In [1]:
import numpy as np
import sys
if "../" not in sys.path:
  sys.path.append("../") 
from lib.utils import read_data_from_file, sign

# Question 16-18

16. For Questions 16-20, you will play with the decision stump algorithm.<br/><br/>In class, we taught about the learning model of "positive and negative rays'' (which is simply one-dimensional perceptron) for one-dimensional data. The model contains hypotheses of the form:$$h_{s,\theta}(x)=s⋅sign(x−\theta).$$The model is frequently named the "decision stump'' model and is one of the simplest learning models.
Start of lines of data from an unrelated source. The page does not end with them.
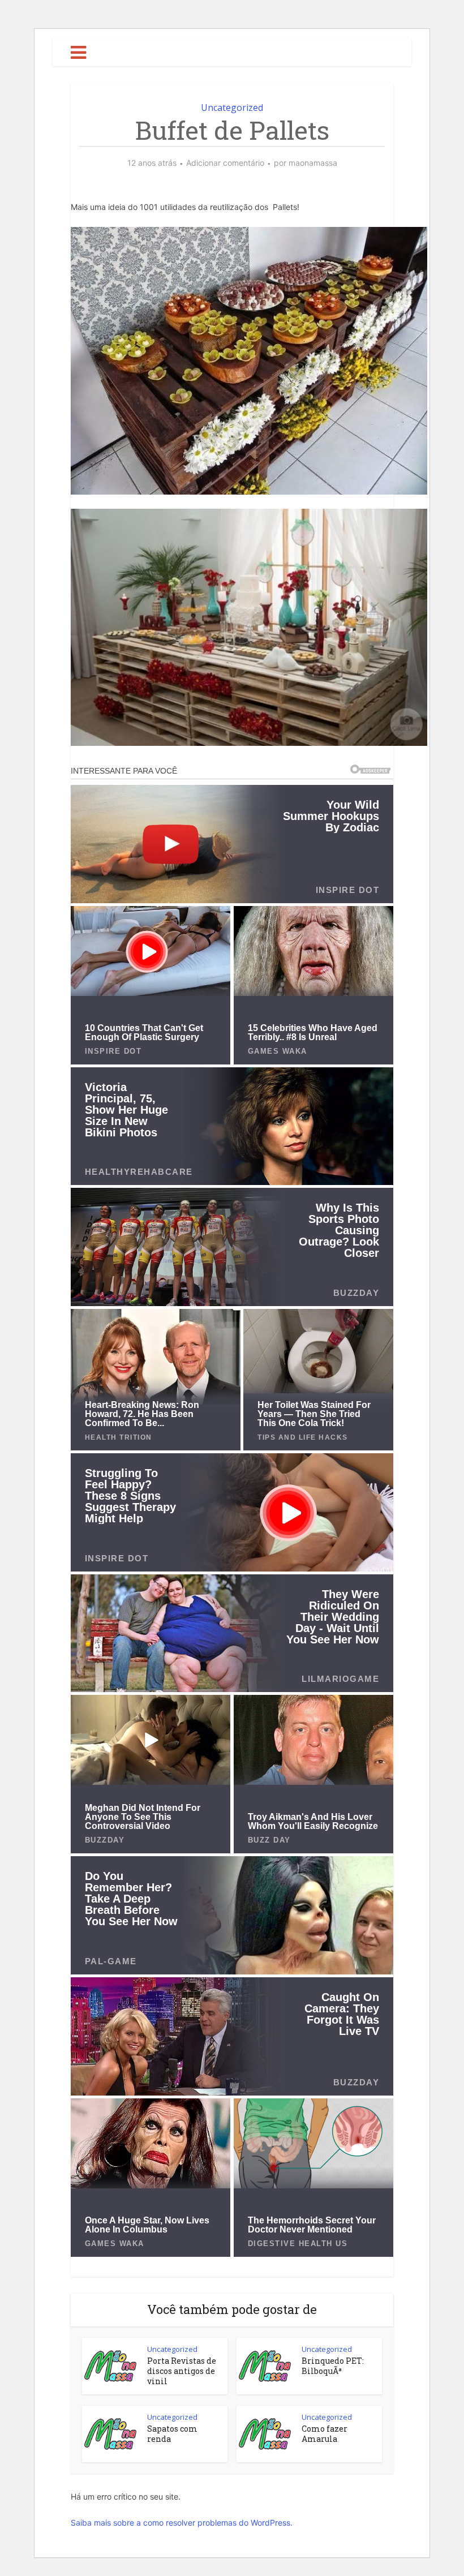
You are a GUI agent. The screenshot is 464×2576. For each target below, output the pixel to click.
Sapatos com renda (172, 2433)
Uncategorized (232, 107)
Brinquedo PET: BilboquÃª (333, 2365)
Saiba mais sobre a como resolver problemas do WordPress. (182, 2522)
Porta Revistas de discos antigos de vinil (181, 2370)
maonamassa (313, 163)
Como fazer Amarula (324, 2433)
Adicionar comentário (225, 163)
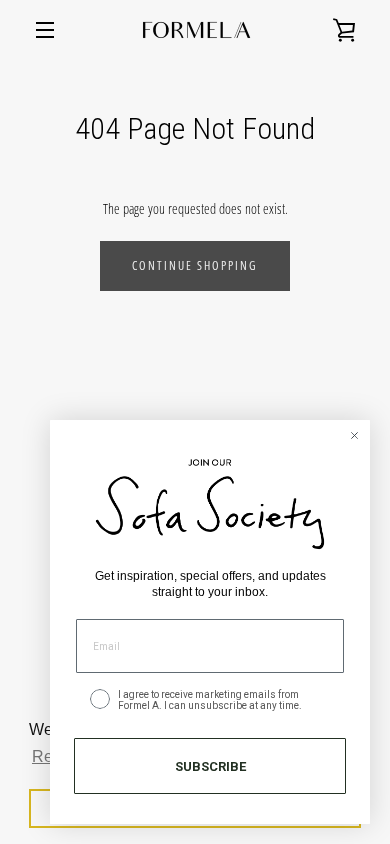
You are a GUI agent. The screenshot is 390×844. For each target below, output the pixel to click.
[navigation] (45, 30)
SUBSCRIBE (210, 766)
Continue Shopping (195, 265)
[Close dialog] (354, 435)
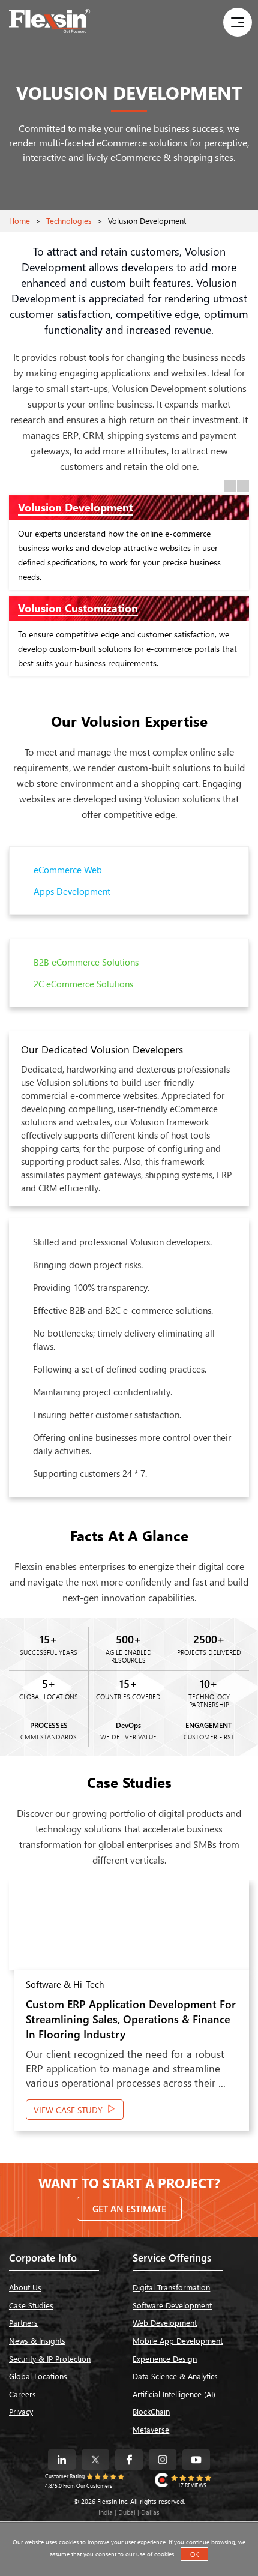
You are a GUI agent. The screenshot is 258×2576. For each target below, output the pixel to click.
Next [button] (243, 486)
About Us (25, 2287)
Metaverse (151, 2429)
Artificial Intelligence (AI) (174, 2394)
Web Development (165, 2322)
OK (194, 2554)
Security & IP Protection (50, 2358)
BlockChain (151, 2411)
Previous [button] (230, 486)
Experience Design (165, 2358)
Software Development (172, 2305)
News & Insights (37, 2340)
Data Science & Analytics (175, 2376)
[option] (129, 588)
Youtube (196, 2459)
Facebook (129, 2459)
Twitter (95, 2459)
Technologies (69, 220)
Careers (22, 2394)
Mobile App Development (178, 2340)
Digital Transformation (171, 2287)
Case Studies (31, 2305)
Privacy (21, 2411)
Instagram (162, 2459)
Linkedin (62, 2459)
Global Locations (38, 2376)
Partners (23, 2322)
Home (19, 220)
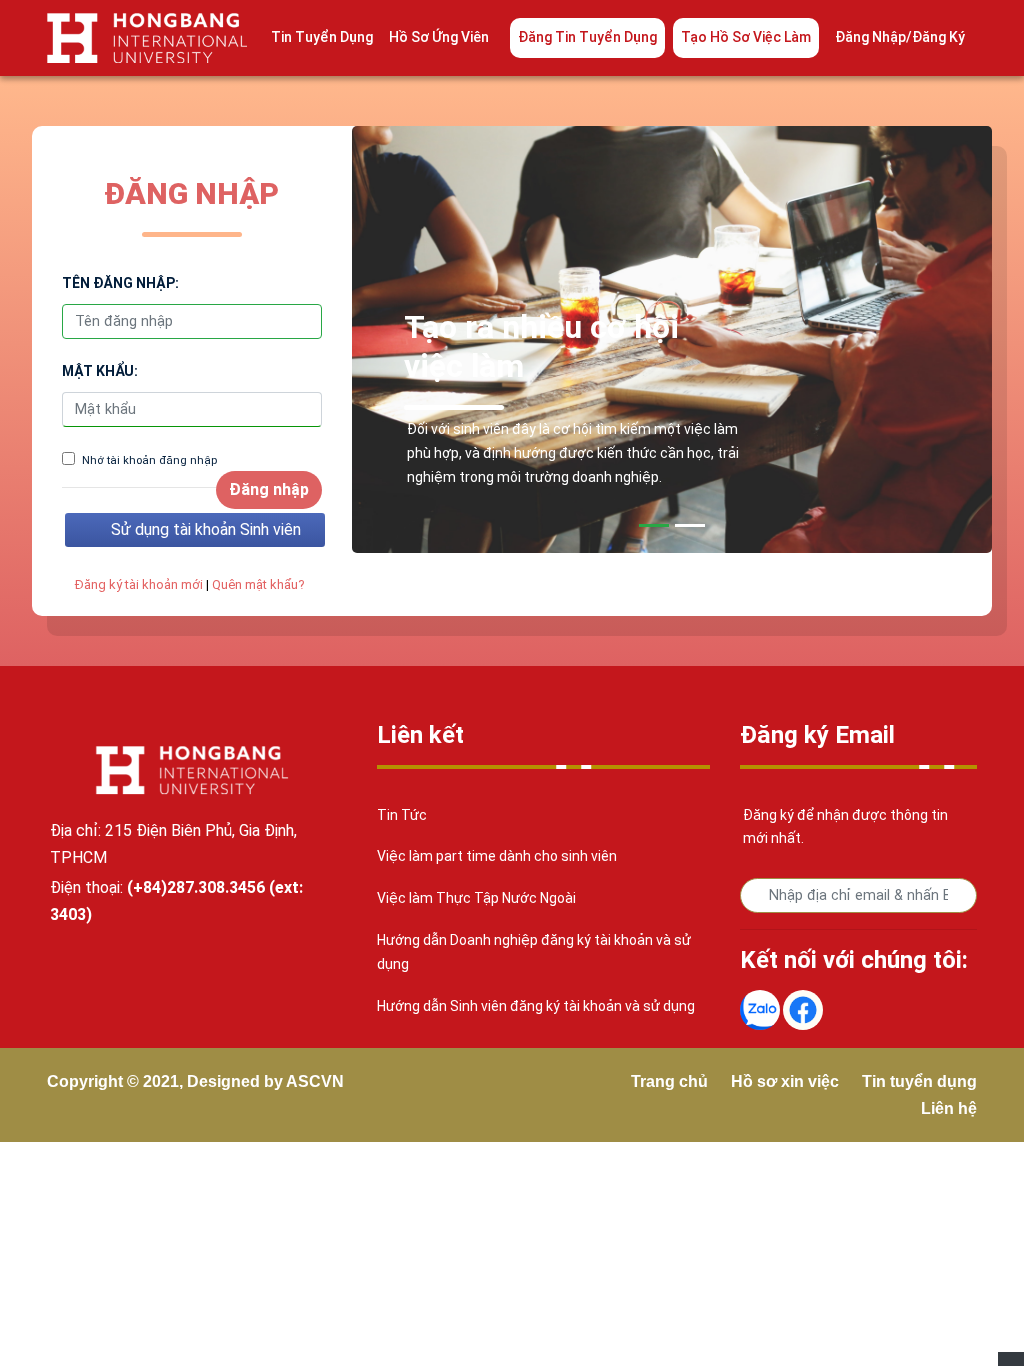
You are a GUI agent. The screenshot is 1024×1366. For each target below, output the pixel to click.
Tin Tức (402, 815)
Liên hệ (949, 1108)
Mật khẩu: (100, 371)
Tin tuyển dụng (919, 1081)
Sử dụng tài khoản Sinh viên (206, 529)
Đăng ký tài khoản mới (139, 584)
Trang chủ (669, 1081)
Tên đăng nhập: (120, 283)
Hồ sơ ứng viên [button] (439, 37)
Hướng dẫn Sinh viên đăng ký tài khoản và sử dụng (536, 1006)
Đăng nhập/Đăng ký (900, 37)
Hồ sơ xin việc (785, 1081)
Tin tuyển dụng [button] (322, 37)
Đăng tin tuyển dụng (587, 37)
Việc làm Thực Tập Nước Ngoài (476, 898)
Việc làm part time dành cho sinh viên (497, 856)
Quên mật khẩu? (258, 584)
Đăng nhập (269, 489)
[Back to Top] (1011, 1359)
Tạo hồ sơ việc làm (746, 37)
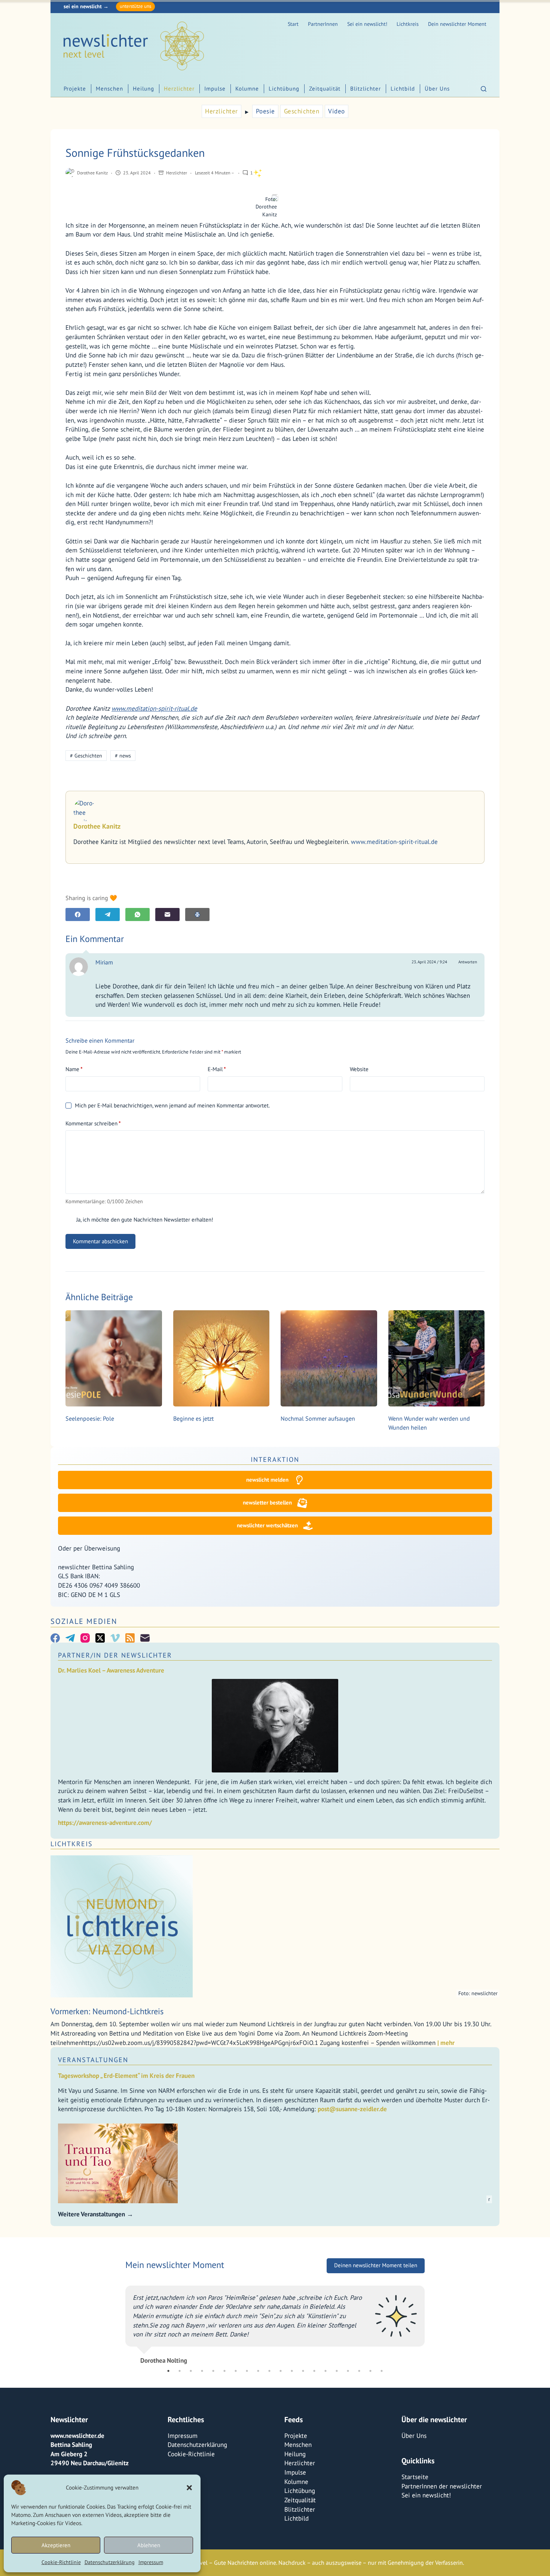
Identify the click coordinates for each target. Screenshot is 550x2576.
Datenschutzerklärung (110, 2562)
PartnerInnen (323, 24)
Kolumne (247, 88)
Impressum (150, 2562)
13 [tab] (303, 2371)
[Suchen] (483, 89)
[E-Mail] (167, 914)
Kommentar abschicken (100, 1241)
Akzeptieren (56, 2545)
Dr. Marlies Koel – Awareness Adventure (111, 1670)
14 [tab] (314, 2371)
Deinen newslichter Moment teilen (375, 2274)
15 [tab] (325, 2371)
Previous (119, 2326)
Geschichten (302, 111)
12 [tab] (292, 2371)
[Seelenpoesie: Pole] (113, 1358)
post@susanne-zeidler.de (352, 2109)
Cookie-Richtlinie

As shown in class, for one-dimensional data, the VC dimension of the decision stump model is 2.<br/><br/>In fact, the decision stump model is one of the few models that we could easily minimize $E_{in}$ efficiently by enumerating all possible thresholds. In particular, for N examples, there are at most 2N dichotomies (see page 2 of lecture 5 slides), and thus at most 2N different $E_{in}$ values. We can then easily choose the dichotomy that leads to the lowest $E_{in}$, where ties an be broken by randomly choosing among the lowest $E_{in}$ ones. The chosen dichotomy stands for a combination of some "spot" (range of $\theta$) and s, and commonly the median of the range is chosen as the $\theta$ that realizes the dichotomy.<br/><br/>In this problem, you are asked to implement such and algorithm and run your program on an artificial data set. First of all, start by generating a one-dimensional data by the procedure below:
 - Generate x by a uniform distribution in $[-1,1]$
 - Generate y by $f(x)=\bar{s}(x)$ + noise where $\bar{s}(x)=sign(x)$ and the noise flips the result with $20\%$ probability.
 
 For any decision stump $h_{s, \theta}$ with $\theta\in[−1,1]$, express $E_{out}(h_{s, \theta})$ as a function of $\theta$ and $s$.
 1. $0.3+0.5s(|\theta|-1)$
 2. $0.3+0.5s(1-|\theta|)$
 3. $0.5+0.3s(|\theta|-1)$
 4. $0.5+0.3s(1-|\theta|)$
 5. none of the other choices

sol:$\lambda=\frac{4}{5}, \mu=\frac{1+s}{2}\frac{|\theta|}{2}+\frac{1-s}{2}\frac{2-|\theta|}{2}=\frac{s|\theta|-s+1}{2}\\ \implies 
\begin{eqnarray*}
E_{out}(h_{s, \theta})&=&\lambda\mu+(1-\lambda)(1-\mu) \\
&=&0.6\mu+0.2 \\
&=&0.5+0.3s(|\theta|-1)
\end{eqnarray*}$

In [2]:
np.random.seed(10)
X = np.random.uniform(-1, 1, 20)
y = sign(X) * sign(np.random.uniform(-0.2, .8, 20))

print(np.vstack((X,y)).T)

[[0.542641286533492 1]
 [-0.958496101281197 1]
 [0.26729646985255084 1]
 [0.4976077650772237 1]
 [-0.0029859753948191514 -1]
 [-0.5504067089383047 -1]
 [-0.603874270480752 -1]
 [0.5210614243979175 1]
 [-0.6617783268749291 -1]
 [-0.8233203716519795 -1]
 [0.3707196367355945 1]
 [0.9067866923898731 1]
 [-0.9921034673441711 -1]
 [0.024384526771553228 1]
 [0.625241923304227 -1]
 [0.2250521336587763 1]
 [0.4435106348635991 -1]
 [-0.4162478636587337 -1]
 [0.8355482450258869 -1]
 [0.42915156679538113 1]]


In [3]:
def decision_stump_1d(X, y):
    """
    One-Dimensional Decision Stump Algorithm
    Args:
        X: 数据
        y: 标签
    Returns:
        s: 符号
        theta: threshhold
        err_in: ...
    """
    h = lambda s, theta: s * sign(X - theta)
    # sort data
    indices = np.argsort(X)
    X = X[indices]
    y = y[indices]
    
    # cal err_in
    thetas = (np.concatenate((X, X[-1:] + 1)) + np.concatenate((X[:1]-1, X)))/2
    all_err_in = [(h(s,theta)!=y).mean() for s in [-1, 1] for theta in thetas]
    
    # find best s, theta
    index = np.argmin(all_err_in)
    s = [-1, 1][index//len(thetas)]
    theta = thetas[index%len(thetas)]
    err_in = all_err_in[index]
    
    return s, theta, err_in

In [4]:
e_out = lambda s, theta: .5 + .3 * s * (np.abs(theta) - 1)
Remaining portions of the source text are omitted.